Directions: Only text belongs in your copy of the listing below; reproduce it exactly and leave out the pictures.

Records to process:
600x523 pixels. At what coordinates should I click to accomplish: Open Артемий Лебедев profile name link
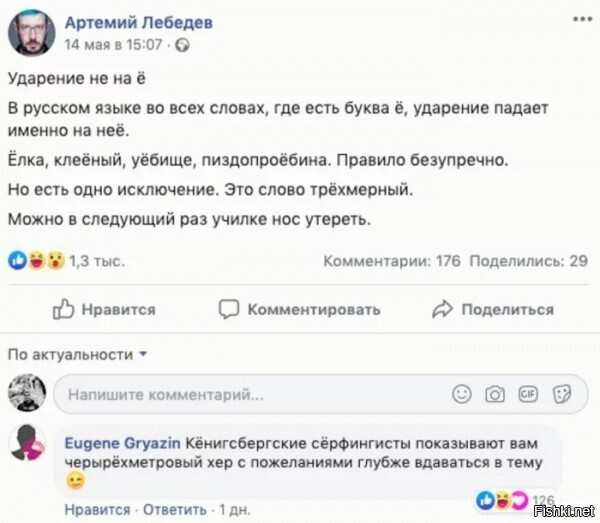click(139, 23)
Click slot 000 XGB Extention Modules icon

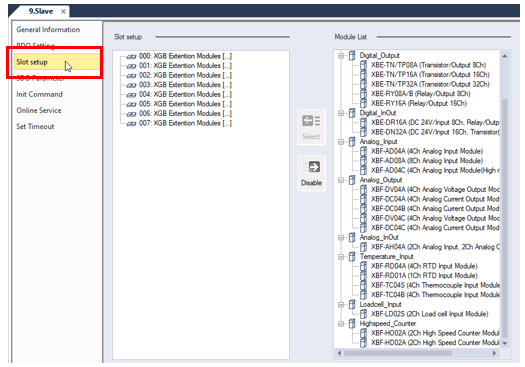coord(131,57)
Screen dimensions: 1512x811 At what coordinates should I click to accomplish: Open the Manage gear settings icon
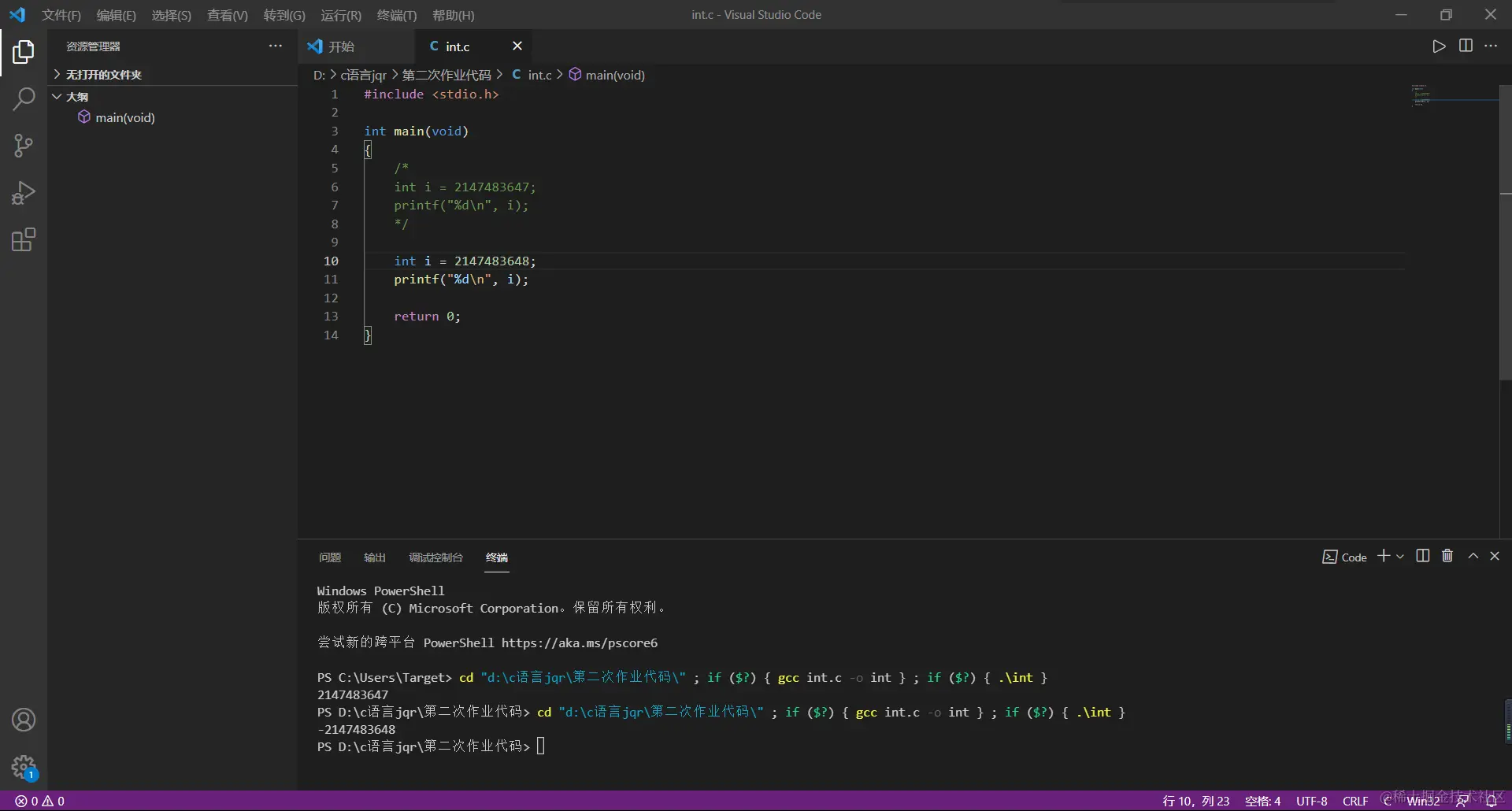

Written reply:
600x523 pixels. At what coordinates should I click to accomplish: Open Артемий Лебедев profile name link
click(139, 23)
Click slot 000 XGB Extention Modules icon

coord(131,57)
Screen dimensions: 1512x811 At what coordinates should I click to accomplish: Open the Manage gear settings icon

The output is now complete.